▶ **Zu bearbeitende Aufgaben**:
**1.** Wohin geht Wolfgang Overath laut dem Text über seinen 80. Geburtstag noch jeden Tag?
**2.** Schreibe den Text über Wolfgang Overaths 80. Geburtstag im Anschluss an seinen letzten Satz weiter.

Weltmeister Overath wird 80

Auch diesmal hat er wieder allen Rede und Antwort gestanden, die ihn nach seinem Leben, seinem Befinden und seiner Karriere befragten, und noch immer lesen wir die Worte eines glücklichen und zufriedenen Menschen. Eines Mannes, der noch jeden Tag ins eigene Büro geht, sich um seine Immobilien kümmert und dem lieben Gott dankbar ist für alles, was ihm dieses Leben beschert hat. Wolfgang Overath wird heute 80 und ist im Kopf noch immer so jung wie damals, als er vor 60 Jahren dem Ball nachlief. Auch körperlich hat er wenig, eigentlich nichts, von einem Achtzigjährigen. Denn wie viele seines Alters kicken noch zweimal die Woche in der Halle?

▶ **Datenteil**:
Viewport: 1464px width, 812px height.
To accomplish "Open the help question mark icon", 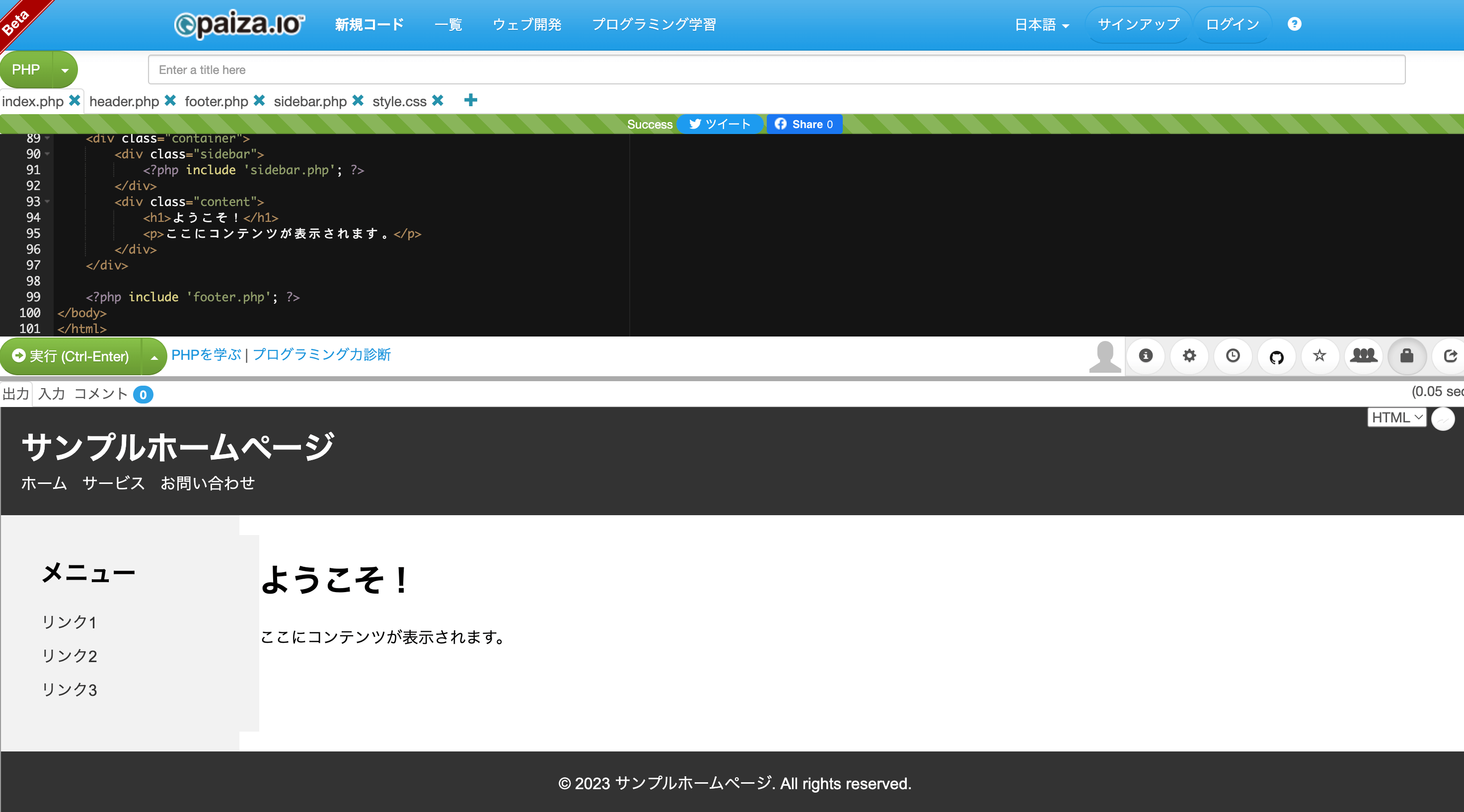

▶ **Lösungen**:
**1.** Ins eigene Büro.

**2.**
Dass Overath, der Weltmeister von 1974, von einem "schrecklichen Tag" gesprochen hat angesichts des Jubiläums, darf man getrost als humorvollen Beitrag abtun. Das Alter muss er nicht fürchten, höchstens das Brimborium, das um solche runden Geburtstage gemacht wird. Nach den Erfahrungen an seinem 50. Geburtstag, als er 500 Gästen "zwei Stunden nur Hände geschüttelt" habe, will er es wie bei den dann folgenden Jubiläen halten: "Ich haue sicher ab", hat er der dpa gesagt – aber natürlich nicht, wohin. Mitwisser sind nur Frau Katrin, die eine von zwei Lieben seines Lebens, und die drei Kinder. Denn die kommen mit.

"Ohne Fußball kann ich nicht leben"

Die andere Liebe ist die zum Fußball, die er fast ausschließlich im Trikot des 1. FC Köln auslebte. "Früher ist man zu einem Verein gegangen, den man liebte und über den man sagte: 'Das ist mein Verein.' Das gibt es heute gar nicht mehr", sagte Overath erst neulich in einem seiner vielen Geburtstagsinterviews dem DFL-Magazin.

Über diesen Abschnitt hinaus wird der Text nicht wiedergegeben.